Five CIS countries -- Belarus, Kazakhstan, Moldova, Russia and Ukraine -- are expected to record negative growth this year. But all CIS countries -- except Belarus and Ukraine -- should have positive growth in 2000. The report predicts the average CIS growth rate rising from minus 0.1 percent in 1999 to 1.1 percent next year.
Some of the strongest performing CIS countries are the three Caucasus countries -- Armenia, Azerbaijan and Georgia -- which are all predicted to see real growth both this year and next. The Central Asian nations are also expected to do better next year.
The report says developments in much of the region continue to be influenced by the economic crisis in Russia.

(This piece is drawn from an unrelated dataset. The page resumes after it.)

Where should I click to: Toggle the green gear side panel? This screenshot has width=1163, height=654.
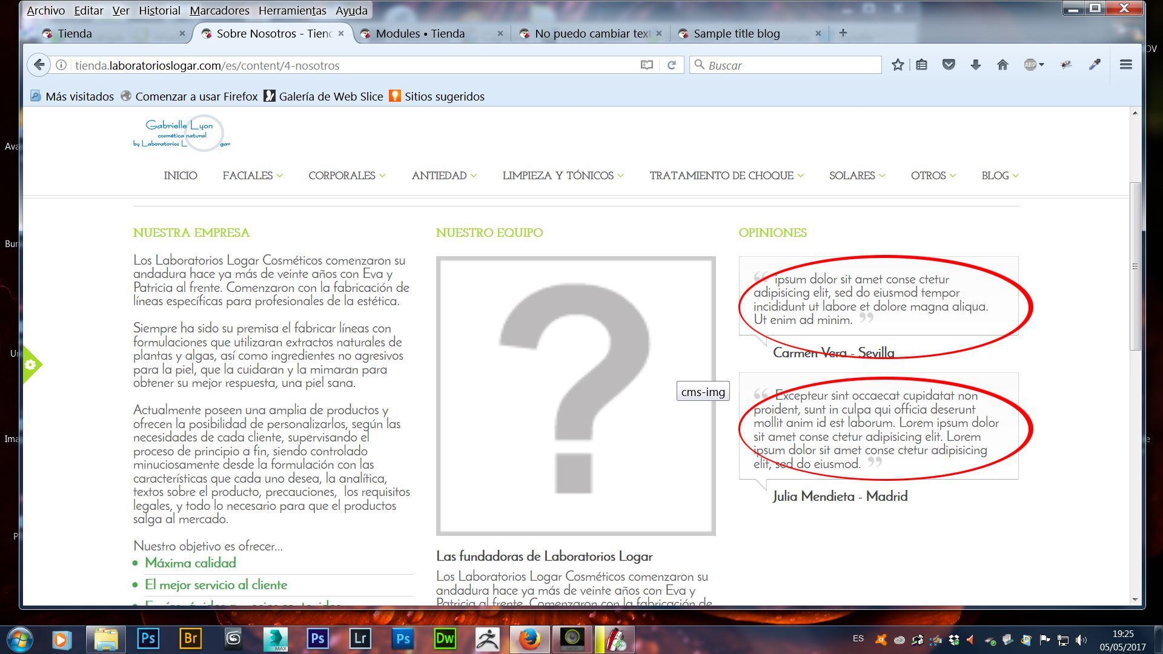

In the first half of 1999, growth rates slowed considerably in countries with strong trade links with Russia, including the Baltic states and Azerbaijan.
The report says that Ukraine, Kazakhstan and Moldova -- the three economies in the CIS in addition to Russia where output fell last year -- were mired in recession, a situation exacerbated by the Russian crisis.
But the report says that recent developments in Russia point towards recovery, although its sustainability remains in question in the absence of any renewed commitment to reform. Still, the rouble exchange rate has returned to relative stability and inflation is coming down rapidly. Similar trends started to emerge in other CIS countries.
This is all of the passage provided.